Display large version of this figure
Figure 2
Hydrogen-bond distances of the folded structures of POG (thick line) and POG-A (thin line). Hydrogen bonds are labeled as in Fig. 1. Hydrogen-bond distances are defined to be nitrogen-oxygen distances. Shown are 95% intervals around medians (circles), obtained from 10-ns simulations starting with a fully folded structure of each peptide.

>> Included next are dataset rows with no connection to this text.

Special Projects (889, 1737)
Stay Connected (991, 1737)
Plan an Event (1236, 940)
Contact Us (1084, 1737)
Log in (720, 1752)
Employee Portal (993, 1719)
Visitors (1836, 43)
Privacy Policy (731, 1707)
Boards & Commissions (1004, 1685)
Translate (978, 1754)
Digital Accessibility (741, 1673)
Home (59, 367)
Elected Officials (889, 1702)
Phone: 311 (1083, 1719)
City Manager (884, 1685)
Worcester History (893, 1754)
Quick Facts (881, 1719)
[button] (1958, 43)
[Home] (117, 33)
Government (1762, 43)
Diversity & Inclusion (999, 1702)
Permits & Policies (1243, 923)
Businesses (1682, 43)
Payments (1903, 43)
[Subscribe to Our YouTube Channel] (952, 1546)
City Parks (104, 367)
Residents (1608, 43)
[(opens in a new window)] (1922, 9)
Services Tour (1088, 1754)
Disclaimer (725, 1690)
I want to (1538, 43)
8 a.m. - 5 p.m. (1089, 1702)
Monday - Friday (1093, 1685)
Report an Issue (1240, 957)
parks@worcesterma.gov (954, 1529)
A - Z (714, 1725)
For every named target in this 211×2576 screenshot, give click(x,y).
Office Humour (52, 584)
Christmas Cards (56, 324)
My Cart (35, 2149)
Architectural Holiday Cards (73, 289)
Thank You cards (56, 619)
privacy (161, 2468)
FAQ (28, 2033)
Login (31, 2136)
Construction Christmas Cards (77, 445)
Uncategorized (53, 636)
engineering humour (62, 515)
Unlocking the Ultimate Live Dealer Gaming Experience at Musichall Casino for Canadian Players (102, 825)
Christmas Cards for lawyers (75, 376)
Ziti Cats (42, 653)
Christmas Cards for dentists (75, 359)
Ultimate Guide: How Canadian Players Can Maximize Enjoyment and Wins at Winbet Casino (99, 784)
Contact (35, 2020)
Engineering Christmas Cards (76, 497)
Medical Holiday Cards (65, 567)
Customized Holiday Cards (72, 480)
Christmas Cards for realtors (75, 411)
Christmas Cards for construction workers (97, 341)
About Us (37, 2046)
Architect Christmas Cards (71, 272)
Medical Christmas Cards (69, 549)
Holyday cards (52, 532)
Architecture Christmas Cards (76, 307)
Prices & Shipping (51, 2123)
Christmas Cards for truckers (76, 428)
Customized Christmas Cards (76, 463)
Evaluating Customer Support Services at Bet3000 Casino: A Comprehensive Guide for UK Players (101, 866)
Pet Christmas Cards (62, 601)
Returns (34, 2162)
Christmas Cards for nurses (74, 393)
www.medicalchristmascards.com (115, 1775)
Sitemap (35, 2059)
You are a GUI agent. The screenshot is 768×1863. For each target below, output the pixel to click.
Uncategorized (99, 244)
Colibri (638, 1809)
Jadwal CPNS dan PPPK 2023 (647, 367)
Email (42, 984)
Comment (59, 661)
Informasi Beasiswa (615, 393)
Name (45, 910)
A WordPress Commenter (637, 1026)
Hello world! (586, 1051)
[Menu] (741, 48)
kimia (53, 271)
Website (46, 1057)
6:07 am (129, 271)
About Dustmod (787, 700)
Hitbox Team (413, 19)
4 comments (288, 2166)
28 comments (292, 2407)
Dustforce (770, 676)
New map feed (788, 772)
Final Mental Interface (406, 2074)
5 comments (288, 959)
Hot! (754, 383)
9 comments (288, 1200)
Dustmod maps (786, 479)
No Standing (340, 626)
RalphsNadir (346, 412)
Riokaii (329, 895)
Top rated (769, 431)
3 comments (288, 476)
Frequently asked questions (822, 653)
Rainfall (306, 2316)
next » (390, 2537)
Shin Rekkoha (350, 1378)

A folding event of a short collagenlike peptide may proceed in either N-to-C or C-to-N direction. Our focus here, however, is only the C-to-N mechanism, and therefore we assign states as follows. A hydrogen bond is considered formed when the nitrogen-oxygen distance is <4Å. (Angles are also relevant for hydrogen bonds. But, for simplicity, we only use the nitrogen-oxygen distance as the criterion for hydrogen-bond formation.) State n (n=1,…,25) represents the stage of folding in which n consecutive hydrogen bonds have been formed by the C-to-N zipping mechanism. (One could contemplate including state 0, in which no hydrogen bonds are formed. The 0→1 transition, then, would have to include the association process that brings three chains together.) For example, state 25 indicates a complete helix with all the hydrogen bonds formed, and state 13 a half helix.

However, it is nontrivial to apply this state assignment consistently to both POG and POG-A. The difficulty lies in that hydrogen bonds near the mutation sites in POG-A are unstable (Fig. 2). For example, consider a conformation of POG-A in which hydrogen bonds 1–11 are formed, 12–14 are broken, and 15–25 are formed. This is a typical conformation observed in MD simulations starting with a fully folded structure of POG-A, and thus should be assigned to state 25, corresponding to the fully folded state. Merely counting the number of hydrogen bonds will lead to the wrong assignment. Therefore, we assign states by identifying the front line of folding (the front-line rule), where the front line is defined to be the location of the two consecutive hydrogen bonds formed closest to the N-terminus, except of course for state 1 for which we cannot but define the front line in terms of a single hydrogen bond. For example, if hydrogen bonds 21 and 22 are the two consecutive ones formed closest to the N-terminus, state 22 is assigned. (Identifying the front line as the single hydrogen bond formed closest to the N-terminus turned out to be too susceptible to fluctuations.)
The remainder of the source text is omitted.